Ft. Dam Thor'Njall - 25 Frimnaire 9:40
Il n’y a pas que les flocons qui volent
Le Qun nous guide vers ce qu’il y a de mieux et représente le seul chemin pour l’atteindre.
Voilà l’écervelée qui s’agitait et remuait... La géante ouvrit un œil pour la voir sortir, tourna l’œil sur sa monture, complice de toutes ses sarcasmes, et ne se donna pas la peine d’émettre un son. C’est qu’il comprenait tout au premier regard, ce canasson. Elle referma l’œil, elle ne risquait rien et elle n’avait aucune envie de s’agiter si promptement si tôt. C’est qu’elle avait battu toute la campagne, fait une nuit blanche et travaillé dur avant de la rejoindre. Elle méritait son repos, elles repartiraient quand elle le dirait, voilà tout. Elle resserra avec délectation son manteau et frottant la fourrure à sa joue, laissa filer sa conscience.
Voilà qu’elle venait lui souffler son haleine matinale à la tête, intérieurement, elle gronda mécontente de se faire à nouveau déranger et si vite. Extérieurement, elle ne bougea pas. L’immobilité la convaincra très certainement d’attendre qu’elle s’éveille d’elle-même. C’est ce qu’auraient fait les gens empathique ou muni d’une once de convenance. Avec la persévérance d’un moustique, sa compagne de route lui prouva qu’elle était démunie de l’un comme de l’autre. Elle ouvrit les yeux à contre-cœur, soupira légèrement.
Le regard de Dam fut scrutée par les deux iris jaune brillant et striés d’une onde de couleur mordorée. Ils la fixèrent sobrement, sans ciller. Alors qu’Elvire dodelina légèrement de la tête, ses cheveux dont la tresse avait sur eux une étreinte lâche, roulèrent de par et d’autres de ses cornes en une onde soyeuse. Fins et volatiles, il ne faisait aucun doute à l’impudente observatrice qu’ils étaient d’une douceur rivalisant avec les plus fines soieries. D’un geste lent, elle repoussa les mèches blanches qui étaient venus balayer son visage.

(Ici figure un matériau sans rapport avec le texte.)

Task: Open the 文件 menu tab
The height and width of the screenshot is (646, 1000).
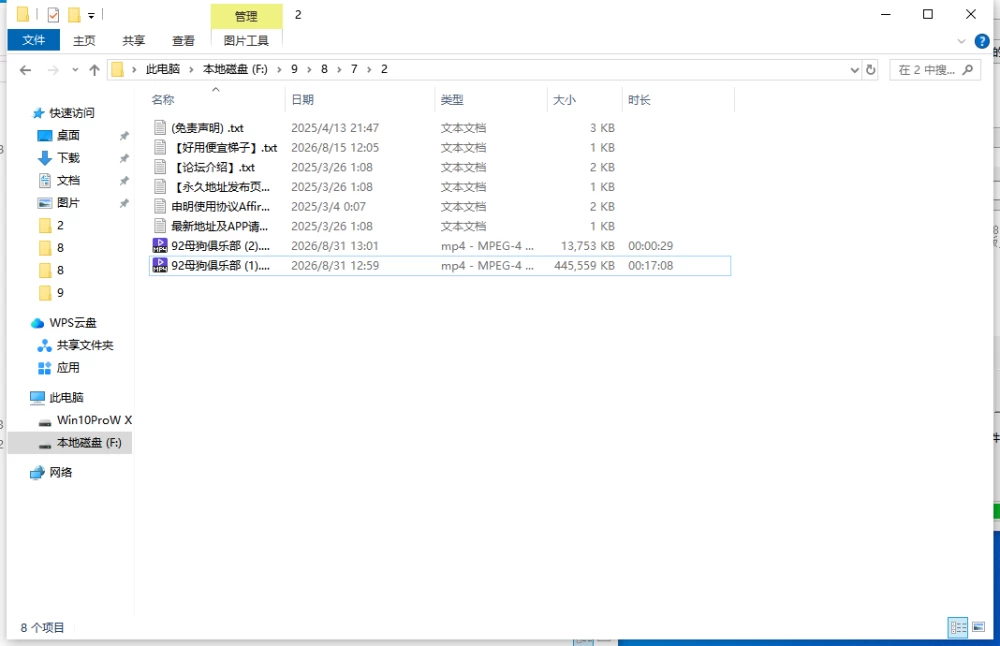Action: click(34, 40)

Elle se hissa en prenant appui sur une main et grogna ostensiblement. Elle frotta son dos en lâchant quelques mots en une langue tout à fait étrangère à l’oreille de l’humaine. Par le Qun, qu’elle se faisait vieille, ses articulations lui faisaient un procès à chaque levé à la belle étoile. On ne parlera même pas de l’humidité qui avait tendance à les faire naturellement grincer. En se frottant le bas du dos et s’étirant, elle initia la mise en mouvement de sa carcasse. Elle but à son outre et alla fourrager dans un sac. Celui qui contenait visiblement ses victuailles. Elle en sortit des galettes aux fruits, un peu similaires aux précédentes et les tendit à l’humaine.
"Bien dormi ?"
En mâchonnant son déjeuner, elle se dirigea vers ses vêtements étendus et enfila couche après couche l’armure, les protections de laines et fourrures contre le froid. La manière de faire était rapide et efficace. Elvire possédait cette armure et ses habits depuis un certain temps. Ils étaient efficaces et pratiques. Il n’y avait rien de mieux qu’une armure moyenne pour protéger sans prétériter la liberté de mouvement. Sans parler que sa peau arborait des vitaar la rendant aussi solide qu’une armure de métal. D’ailleurs, elle sorti un miroir de poche et sa mallette à ingrédients. Elle appliqua ensuite sur sa peau à l’aide d’un petit pinceau. Les traits blancs, s’étendirent par motifs géométriques rectilignes, ceignant pommettes et front. Une fois qu’elle eut terminé, elle observa le tout et satisfaite rangea son matériel. Experte en substance, Elvire fabriquait elle-même ces peintures sacrées. Après tout, chez les siens, par idiotisme réducteur, on pouvait la considérer comme une prêtresse. Elle dénoua ses cheveux, les coiffa à l’aide d’un peigne et refit une natte serrée. Une fois ses préparatifs faits, elle s’employa à ranger le matériel. La géante cornue termina par son cheval qu’elle brossa puis sella. L’animal semblait avoir une motivation à l’image de son maître, il les observait, l’œil mi-clos, sachant que trop bien ce que cette agitation signifiait. Une fois tout cela achevé, elle daigna finalement accorder un peu d’attention à l’humaine.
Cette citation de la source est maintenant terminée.